Al-Qur’an adalah puncaknya ilmu manusia. Ilmu psikologi, militer, ekonomi, sosial politik, hukum dan lain-lain berhadapan dengan Al-Qur’an, maka ilmu itu akan takluk. Dalam ilmu psikologi misalnya, Al-Qur’an mendorong manusia hanya takut pada Allah, tidak takut pada makhluk. Dalam ilmu militer, Al-Qur’an menyeru agar kaum Muslim mengalahkan pemimpin orang kafir (bukan prajurit). Dalam ilmu ekonomi, Al-Qur’an menyerukan zakat dan shadaqah bukan pajak. Dalam ilmu sosial politik, Al-Qur’an menegaskan perdamaian adalah utama, peperangan adalah darurat. Dalam ilmu hukum, Al-Qur’an menyentuh relung hati manusia agar melaksanakan hukum-hukum Al-Qur’an. Beda dengan hukum Barat yang ‘kering tidak menyentuh jiwa’.
“Dan (ingatlah) pada hari (ketika) Kami bangkitkan pada setiap umat seorang saksi atas mereka dari mereka sendiri, dan Kami datangkan engkau (Muhammad) menjadi saksi atas mereka. Dan Kami turunkan Kitab (Al-Qur’an) kepadamu untuk menjelaskan segala sesuatu, sebagai petunjuk, serta rahmat dan kabar gembira bagi orang yang berserah diri (Muslim).” (QS an Nahl 89)

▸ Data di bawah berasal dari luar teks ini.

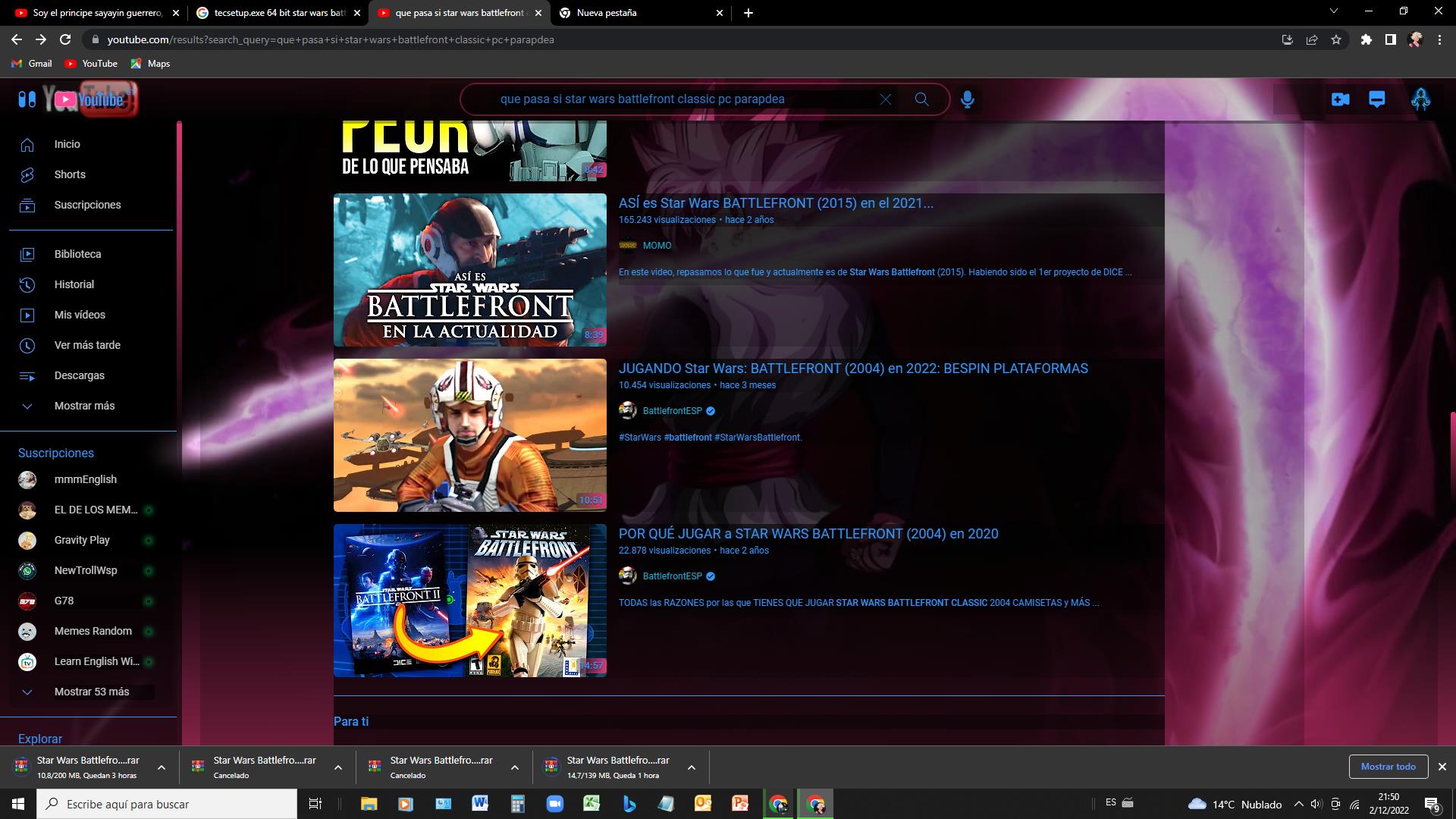1456x819 pixels.
Task: Open Historial in the sidebar
Action: (74, 284)
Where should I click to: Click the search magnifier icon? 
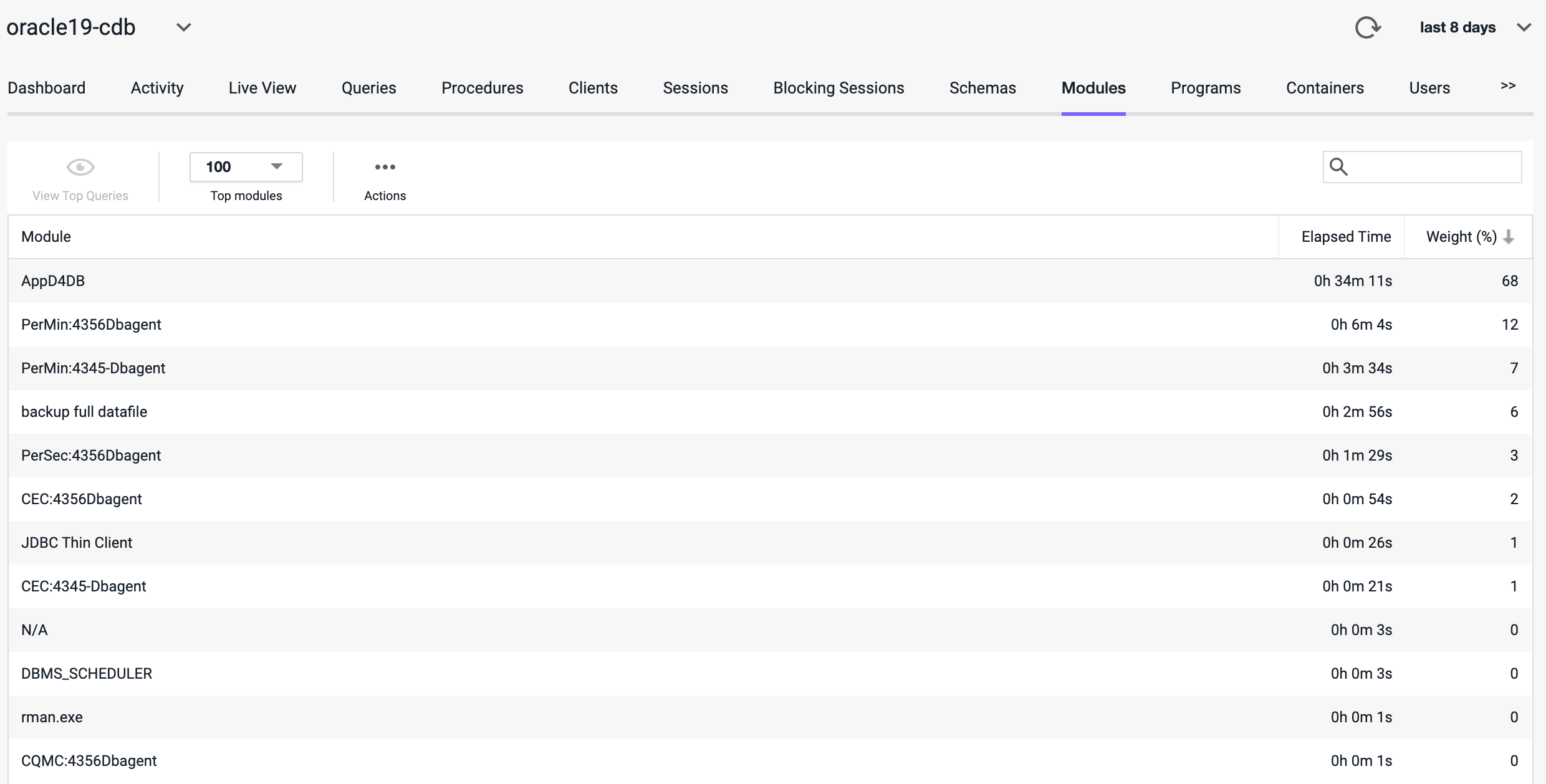(x=1338, y=167)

Mereka yang mempraktikkan Al-Qur’an dalam kehidupannya, maka ia akan menang. Ia akan bahagia, dunia dan akhirat. Seperti kisah Rasulullah dan para sahabat yang meraih kemenangan, meski kaum kafir menggempurnya habis-habisan. Dalam bukunya Dirasah Islamiyah (Beberapa Studi tentang Islam), Sayid Qutb menulis:
“Kemenangan itu diperoleh bukan dalam pertempuran, bukan dalam peperangan (sejatinya). Bukan memerintah seluruh Jazirah Arabia. Bukan menundukkan kedua imperium Kisra dan Persia. Tetapi ia adalah kemenangan universal yang telah masuk dalam tubuh kehidupan, mengubah jalannya sejarah, menukar nasib alam dan terpatri dalam hati nurani zaman.

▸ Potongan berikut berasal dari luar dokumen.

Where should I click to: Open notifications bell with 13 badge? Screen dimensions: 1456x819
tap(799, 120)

Kemenangan ini adalah suatu kemenangan yang tidak dapat dihilangkan oleh kemenangan seketika yang diderita umat Islam dalam suatu waktu tertentu. Nilainya tidak akan pernah berkurang karena lahirnya filsafat dan mazhab-mazhab baru. Cahayanya tidak akan pernah redup oleh menangnya suatu kelompok terhadap kelompok lain di suatu bagian dunia. Karena akarnya terhunjam pada alam semesta, tertanam dalam hati nurani manusia, mengalir dalam saluran-saluran kehidupan.
Kemenangan yang buktinya terdapat dalam dirinya sendiri tidak memerlukan bukti dan keterangan lagi.